WE PREPARE THE SAILORS OF THE FUTURE BY REMEMBERING THE HEROES OF THE PAST
- Sailors can all take pride in the actions of Ensign Jesse L. Brown and Lt.j.g. Thomas Hudner shown in Devotion and strive to live up to the lofty personal standard set by each.
- U.S. naval aviators today possesses the agility, tactical skills, innovative mindset, and understanding of advanced technologies to succeed against adversaries. They are disciplined, critical thinkers who excel in ambiguous environments – like those seen in Devotion.
- The Navy’s priority has always been the advancement and improvement of a capable, reliable, versatile force, and training combat-ready naval aviators that are prepared to win.
- The President awarded Lt. j.g. Hudner the Congressional Medal of Honor for his heroic effort and Ensign Brown the Distinguished Flying Cross.
- From October 1950 to January 1951, VF-32 participated in strikes against Korean targets including Wonsan Harbor, Puckchong, Chonjin, and the Chosin Reservoir.
- 27 Navy Medal of Honor decorations have been awarded since the Korean Conflict, Vietnam War, and Global War on Terrorism.
THE BACKBONE OF THE NAVY IS OUR PEOPLE
- All Sailors, regardless of rank, rate, race, or gender are integral to the Navy. We remain committed to ensuring that we all are able to use our voices and be heard at all levels of command.
- Diversity is not just about numbers, gender, or race. It is about benefitting from the talent, experience, and insights of Sailors from every community who make up our Navy. We are one Navy Team – a mosaic of America comprised of a diverse mix of active duty and reserve Sailors, Navy Civilians, and families – with a rich history of service, sacrifice and success
THE NAVY IS ALWAYS READY TO RESPOND
Devotion shows Sailors responding valiantly to the call.
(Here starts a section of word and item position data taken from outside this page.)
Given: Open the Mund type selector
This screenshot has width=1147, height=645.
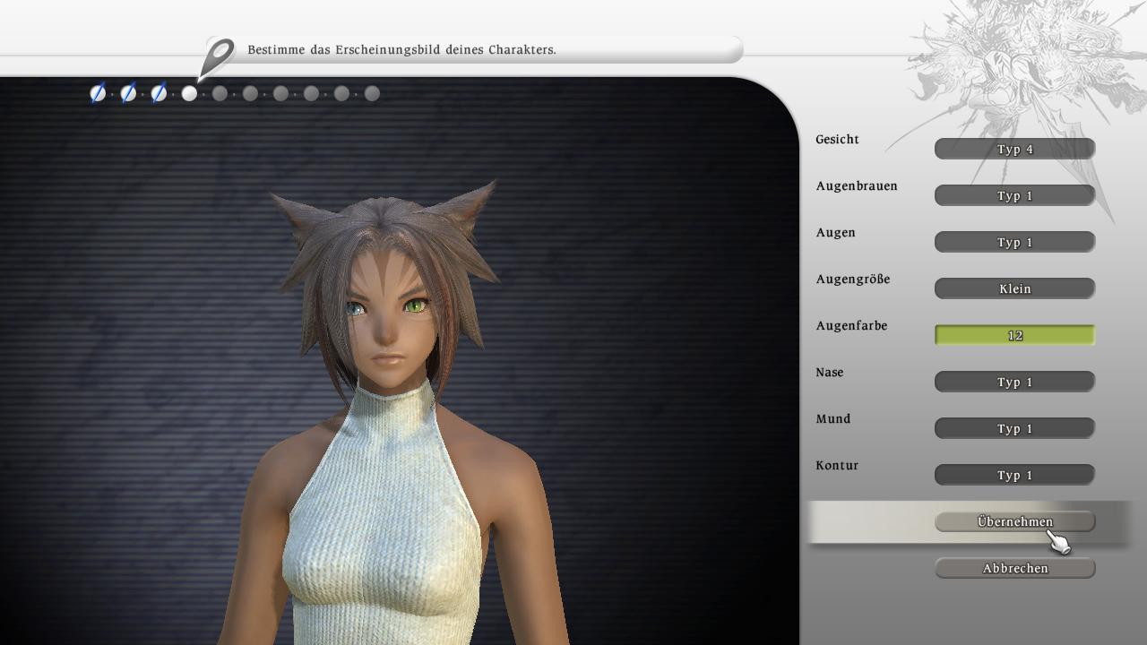Looking at the screenshot, I should (1014, 428).
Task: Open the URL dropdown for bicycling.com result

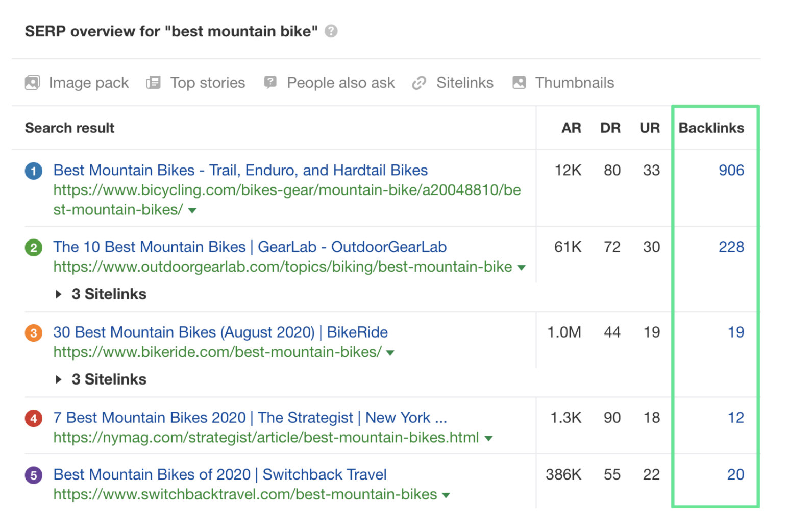Action: (193, 209)
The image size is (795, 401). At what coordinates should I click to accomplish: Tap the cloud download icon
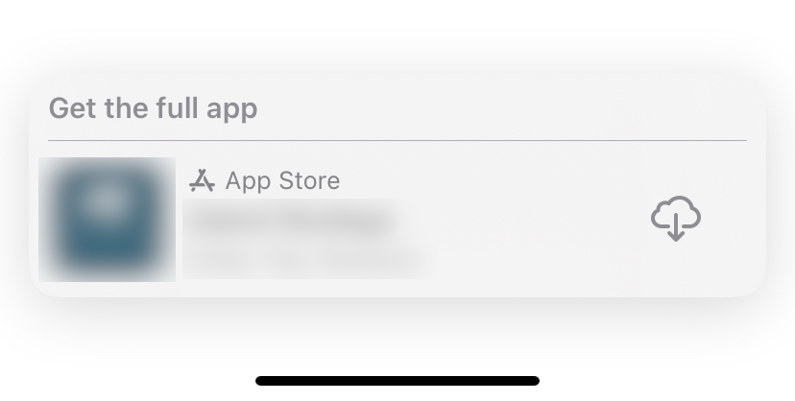tap(676, 218)
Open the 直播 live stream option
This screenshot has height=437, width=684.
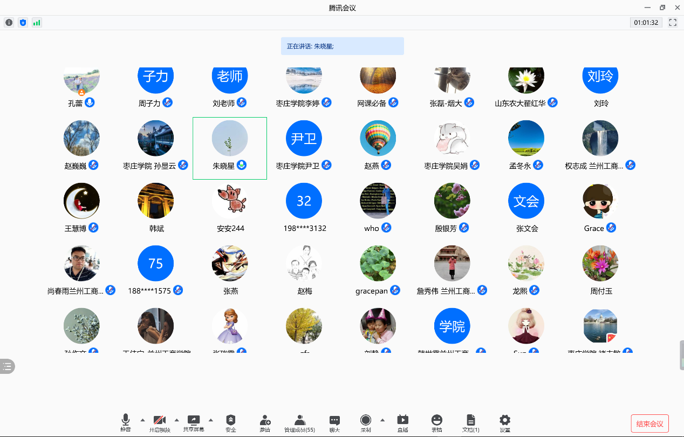point(402,420)
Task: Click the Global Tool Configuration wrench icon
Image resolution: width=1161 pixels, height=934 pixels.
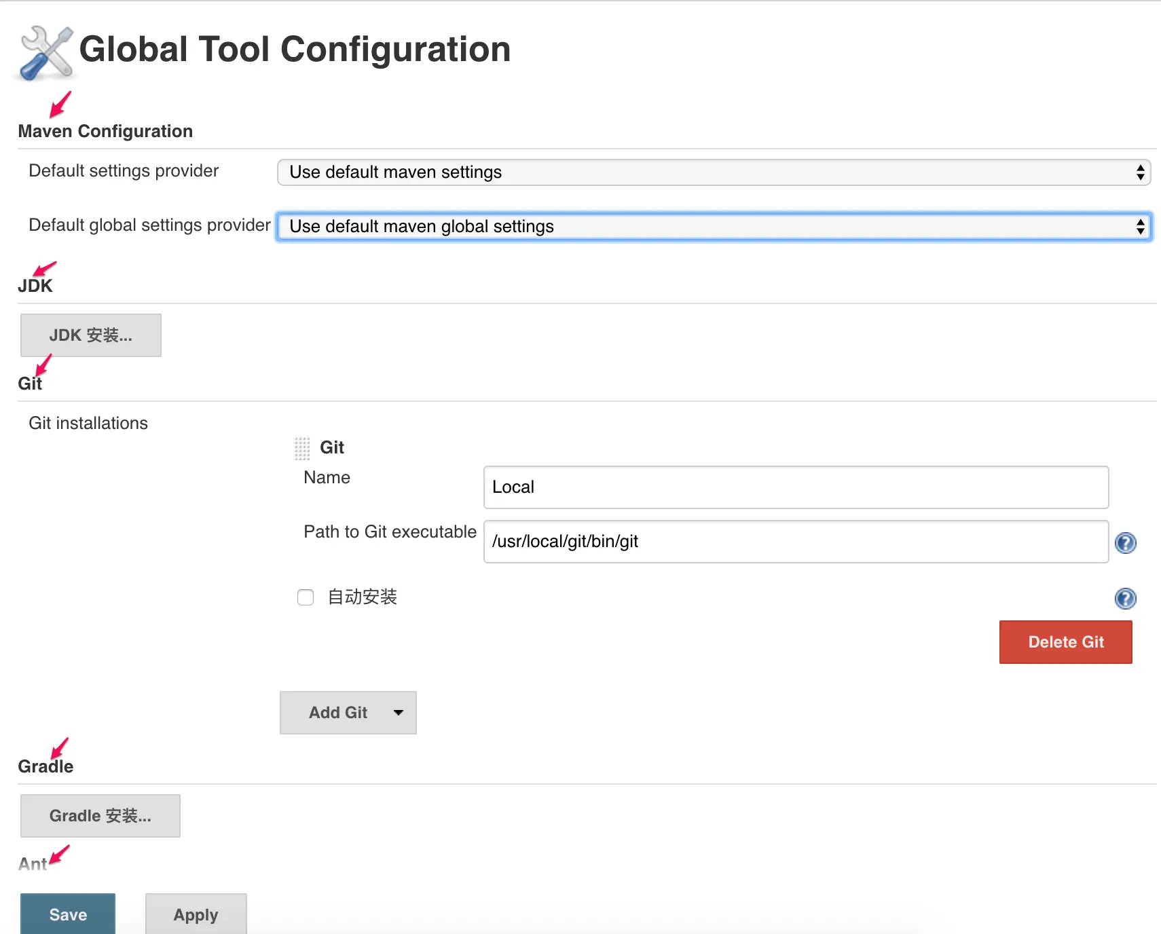Action: pos(46,53)
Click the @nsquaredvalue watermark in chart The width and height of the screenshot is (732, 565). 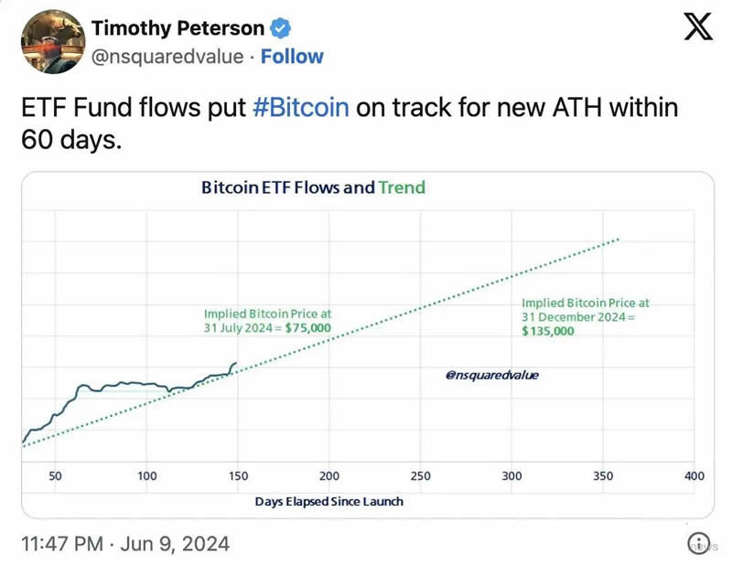click(x=492, y=375)
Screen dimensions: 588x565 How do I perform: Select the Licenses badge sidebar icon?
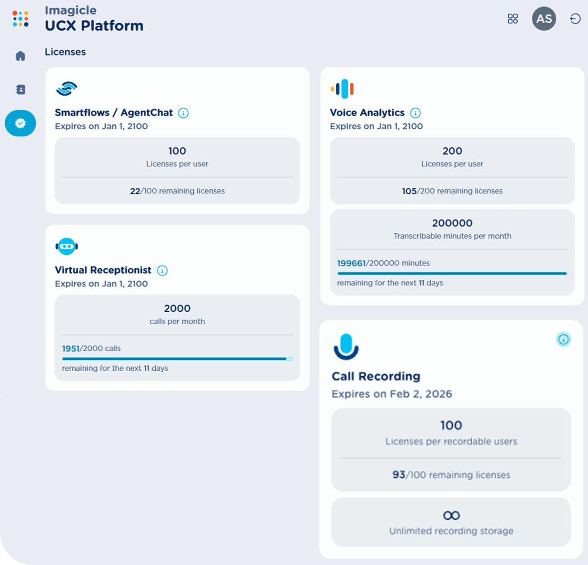pos(20,123)
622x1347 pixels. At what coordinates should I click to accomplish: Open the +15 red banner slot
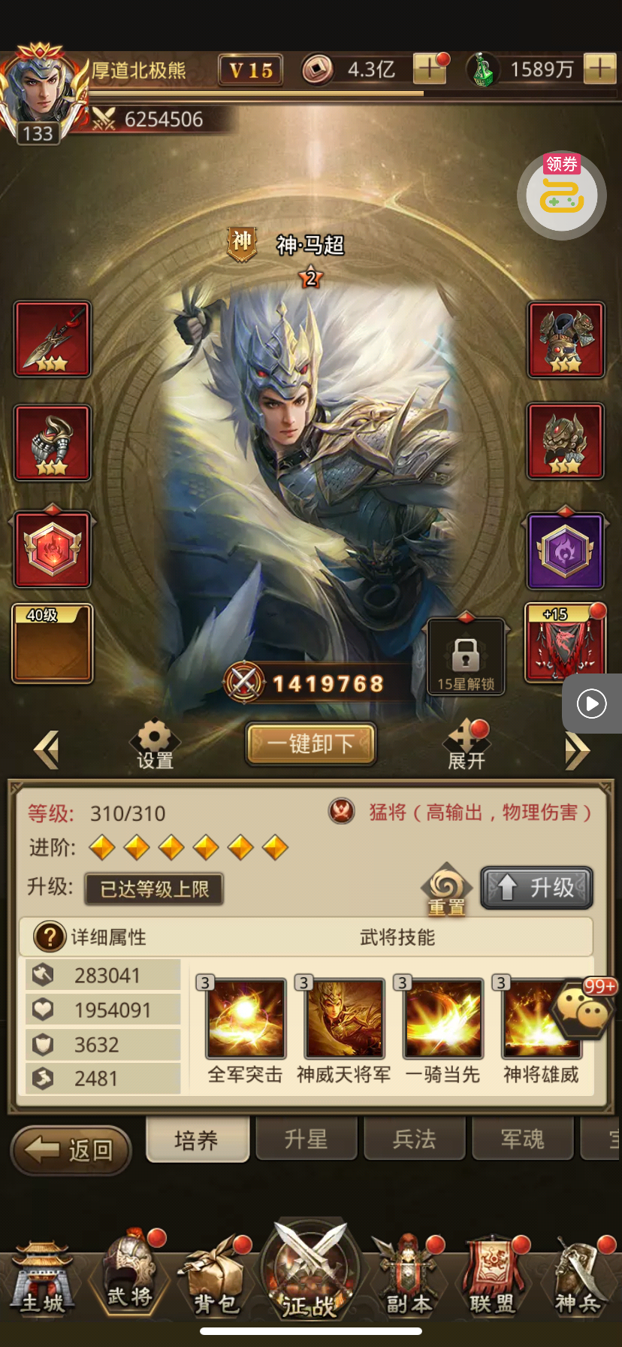pos(565,643)
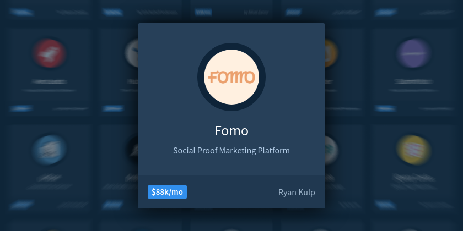Click the blurred red circular product logo
Image resolution: width=463 pixels, height=231 pixels.
pos(49,53)
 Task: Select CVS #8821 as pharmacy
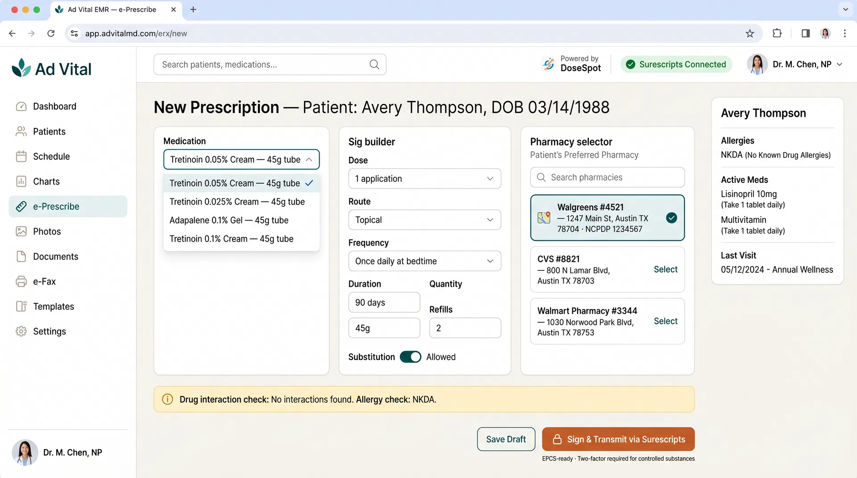coord(665,269)
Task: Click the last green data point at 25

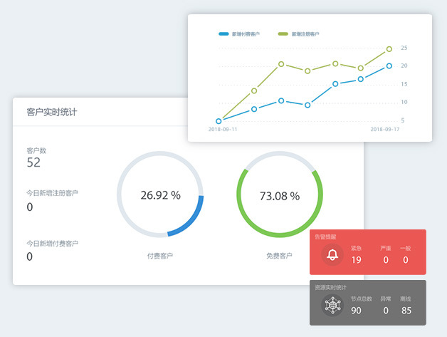Action: (x=389, y=49)
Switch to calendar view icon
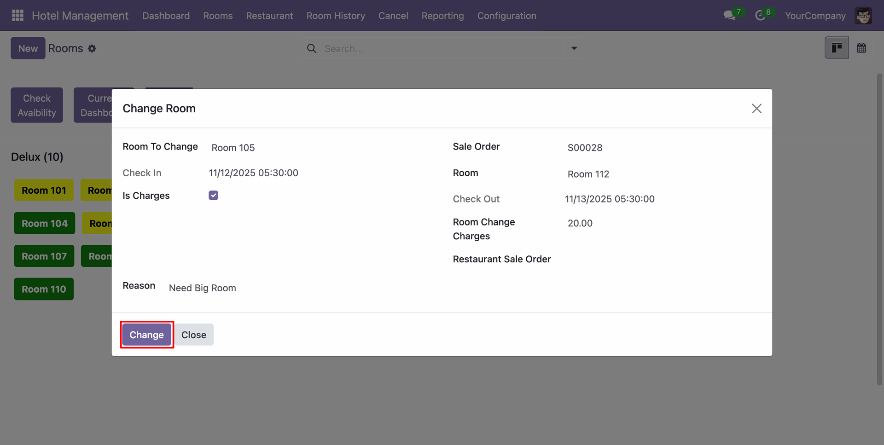The height and width of the screenshot is (445, 884). tap(861, 48)
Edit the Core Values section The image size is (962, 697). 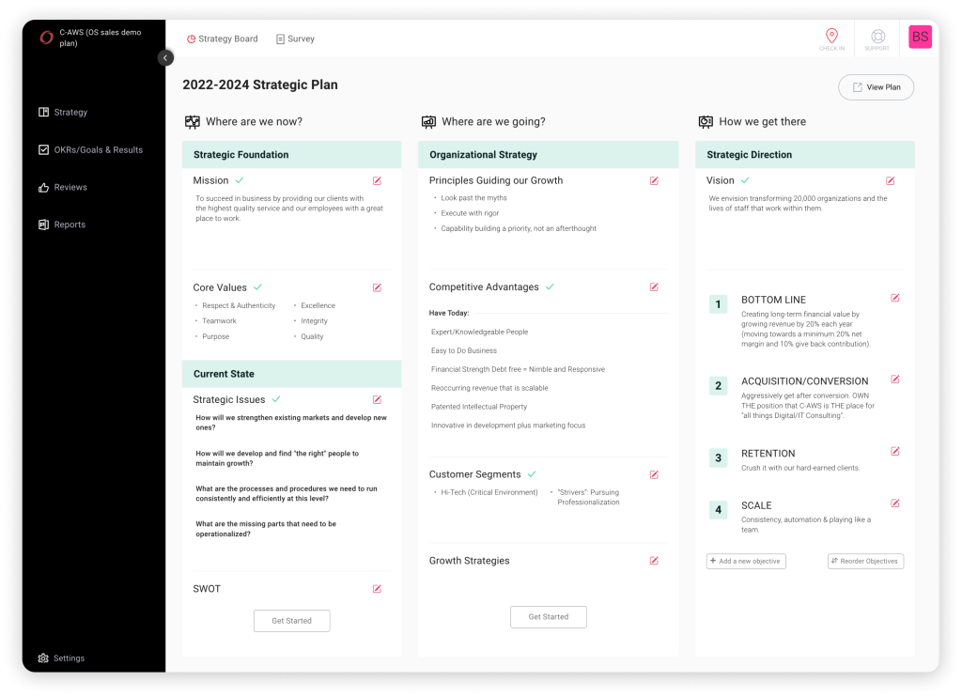click(377, 287)
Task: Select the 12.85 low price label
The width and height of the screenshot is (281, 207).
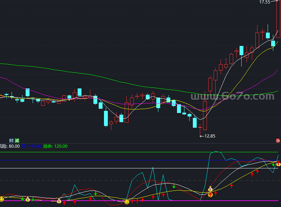Action: pos(209,136)
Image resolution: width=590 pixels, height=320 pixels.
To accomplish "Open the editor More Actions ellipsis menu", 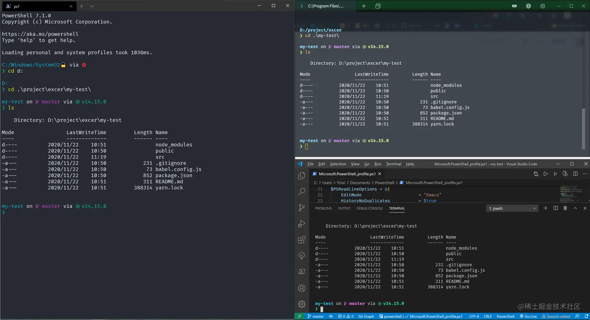I will [x=585, y=174].
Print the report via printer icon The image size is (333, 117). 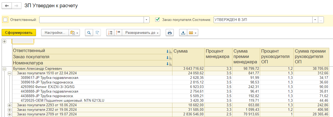[170, 33]
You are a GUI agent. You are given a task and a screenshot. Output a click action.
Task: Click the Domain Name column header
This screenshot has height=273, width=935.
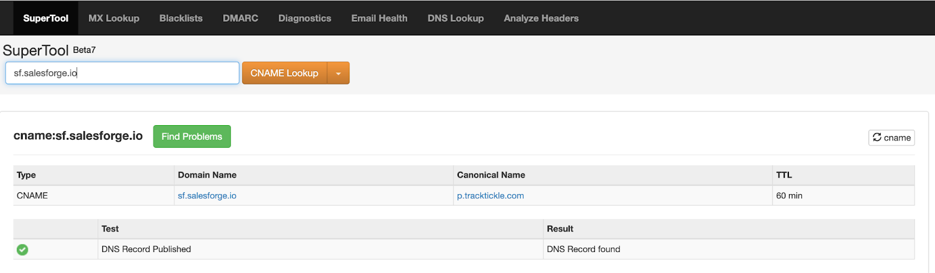pos(207,175)
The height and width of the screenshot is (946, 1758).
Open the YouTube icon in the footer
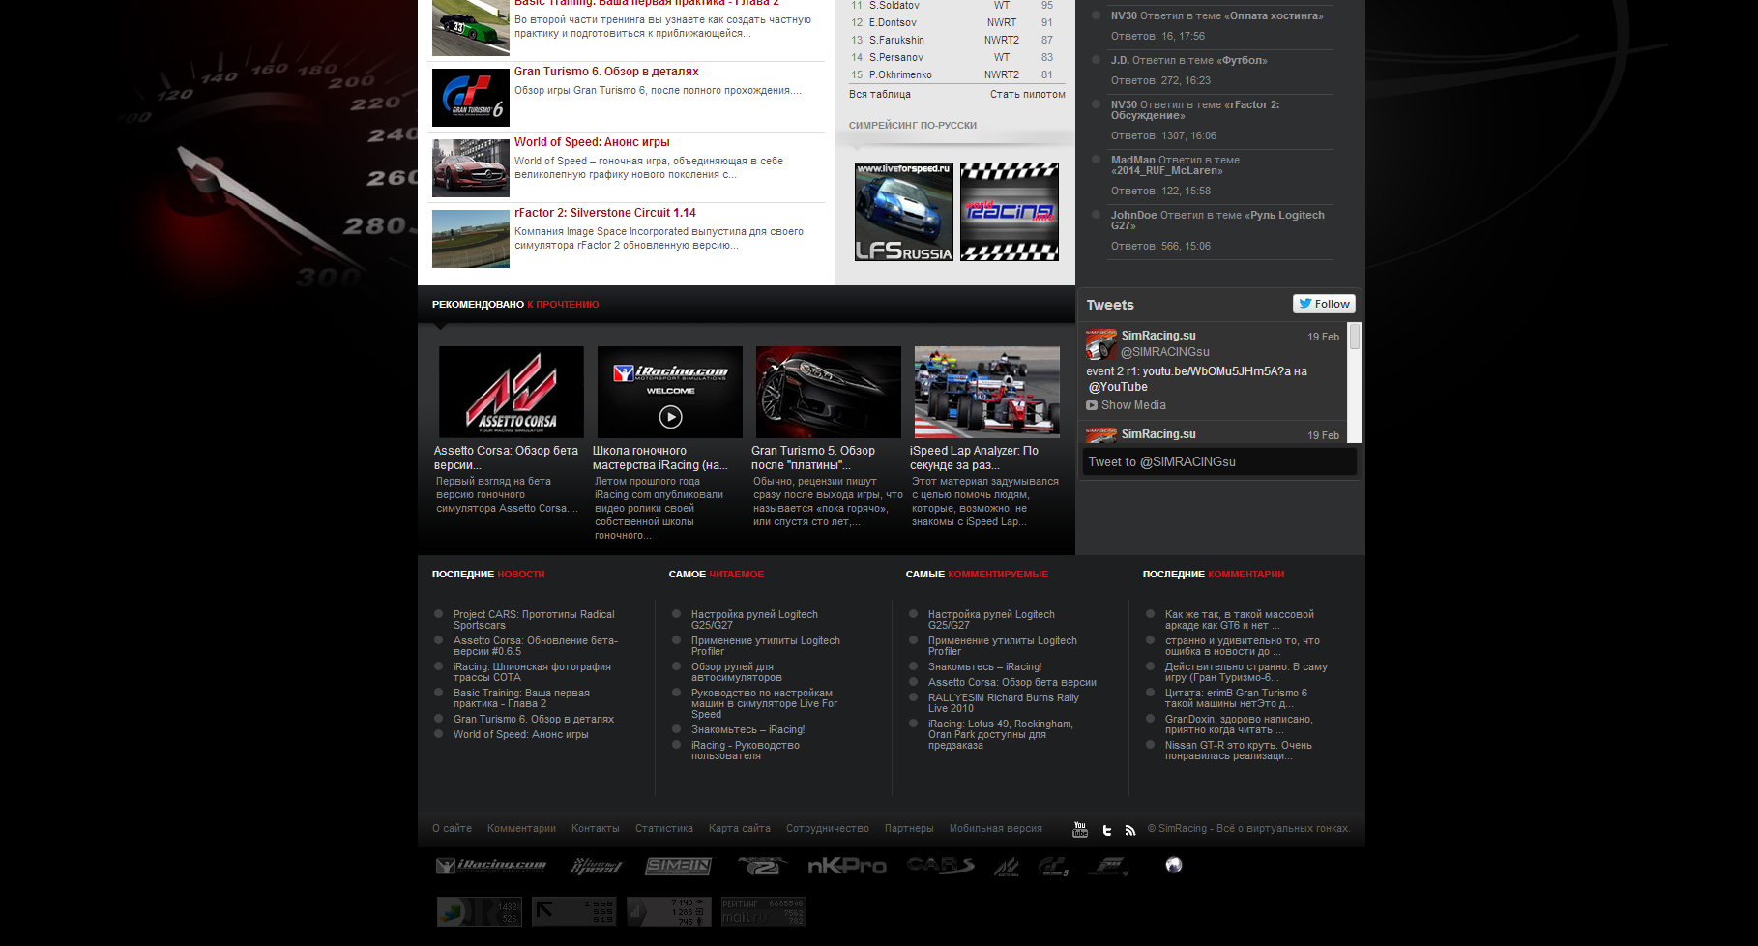[1080, 829]
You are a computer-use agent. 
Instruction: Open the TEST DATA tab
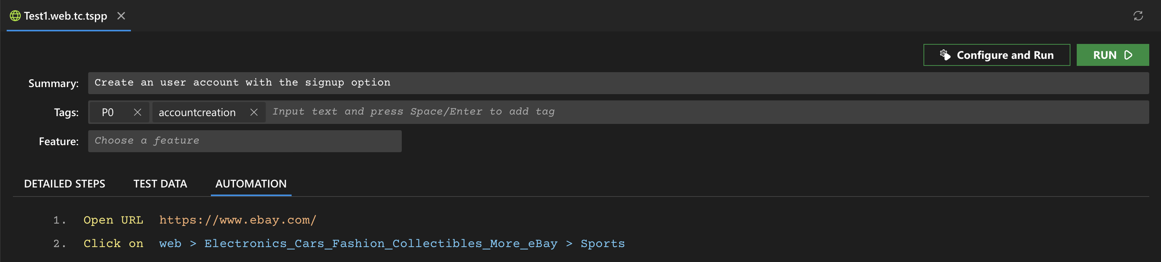[160, 184]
While not in a conflict like the Korean War, America still relies on our capable Sailors to protect America’s prosperity, security, and values.
- U.S. Navy ships, submarines, and aircraft operate around the world, then and now. They provide a flexible, capable mobile force that shapes events abroad, contributes to regional stability and expands our military advantage at sea.
- America’s Navy provides immediate options to respond to all manner of crises.
- Diversity is a source of the strength for the Navy and is a key component to maintaining our highest state of readiness. Diversity encompasses more than race and gender – we seek to include diversity of thought, background, language, culture, and skills.